'British mothers must accept their sons have to die to defend Finland, or there is no NATO': Chilling warning as Putin looks to test if Europe will stand up to his forces
Dmytro Kuleba, who was in office between March 2020 and September 2024, told Metro that Vladimir Putin 's goal was to 'expose' the 'falsehood' of the NATO alliance, which has a mutual assistance clause that compels its members to fight for each other in the event of an attack of another member.
He said: 'Putin may invade NATO territory soon – so now what? Is NATO going to send a division to fight back?'
'Many people believe that the real test for NATO is whether the US is going to fight for Europe.

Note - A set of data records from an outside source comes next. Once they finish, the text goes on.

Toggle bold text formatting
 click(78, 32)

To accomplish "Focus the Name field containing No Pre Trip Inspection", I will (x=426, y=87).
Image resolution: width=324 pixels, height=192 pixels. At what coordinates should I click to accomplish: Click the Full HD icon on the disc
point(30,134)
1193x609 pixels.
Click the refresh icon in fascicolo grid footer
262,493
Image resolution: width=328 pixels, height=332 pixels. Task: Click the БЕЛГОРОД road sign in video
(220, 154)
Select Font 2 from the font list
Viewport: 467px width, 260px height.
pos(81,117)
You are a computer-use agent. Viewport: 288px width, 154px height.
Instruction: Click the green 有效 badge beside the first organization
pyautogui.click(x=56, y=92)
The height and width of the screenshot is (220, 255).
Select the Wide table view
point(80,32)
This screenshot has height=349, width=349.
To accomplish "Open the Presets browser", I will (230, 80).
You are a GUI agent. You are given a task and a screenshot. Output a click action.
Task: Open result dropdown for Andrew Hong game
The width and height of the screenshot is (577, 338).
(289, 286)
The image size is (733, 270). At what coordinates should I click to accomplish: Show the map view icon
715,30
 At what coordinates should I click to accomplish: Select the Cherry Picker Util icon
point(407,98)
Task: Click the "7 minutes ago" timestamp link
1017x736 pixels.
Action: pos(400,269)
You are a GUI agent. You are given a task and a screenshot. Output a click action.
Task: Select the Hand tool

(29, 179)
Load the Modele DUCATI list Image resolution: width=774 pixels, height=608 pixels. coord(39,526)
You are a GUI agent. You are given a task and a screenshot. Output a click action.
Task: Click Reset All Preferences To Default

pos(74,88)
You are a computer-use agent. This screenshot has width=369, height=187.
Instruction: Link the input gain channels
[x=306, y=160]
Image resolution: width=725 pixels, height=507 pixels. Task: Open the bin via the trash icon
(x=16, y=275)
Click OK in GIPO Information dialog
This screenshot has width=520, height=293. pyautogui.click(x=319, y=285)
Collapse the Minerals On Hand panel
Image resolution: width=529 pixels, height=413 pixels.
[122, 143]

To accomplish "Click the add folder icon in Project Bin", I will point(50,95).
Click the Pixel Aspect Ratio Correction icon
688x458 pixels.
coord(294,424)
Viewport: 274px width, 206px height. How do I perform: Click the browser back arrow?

'The real test will be whether British mothers will actually accept that their sons have to die for Finland or Estonia or Poland. If they don't, there is no NATO.'
The chilling warning comes after Germany 's spy chief warned that Putin is plotting to attack a NATO territory to test the bloc's mutual assistance clause.
'This is is how World War II started. 'Why fight for Danzig [now the city of Gdańsk]? Let's give it to Hitler, it is just a city in Poland. Why should we die for it?' That was the question asked by western European nations [at the time].
'And this is exactly the question that Putin is going to pose to NATO. Europe is already spending money on weapons, but it has to do so much faster.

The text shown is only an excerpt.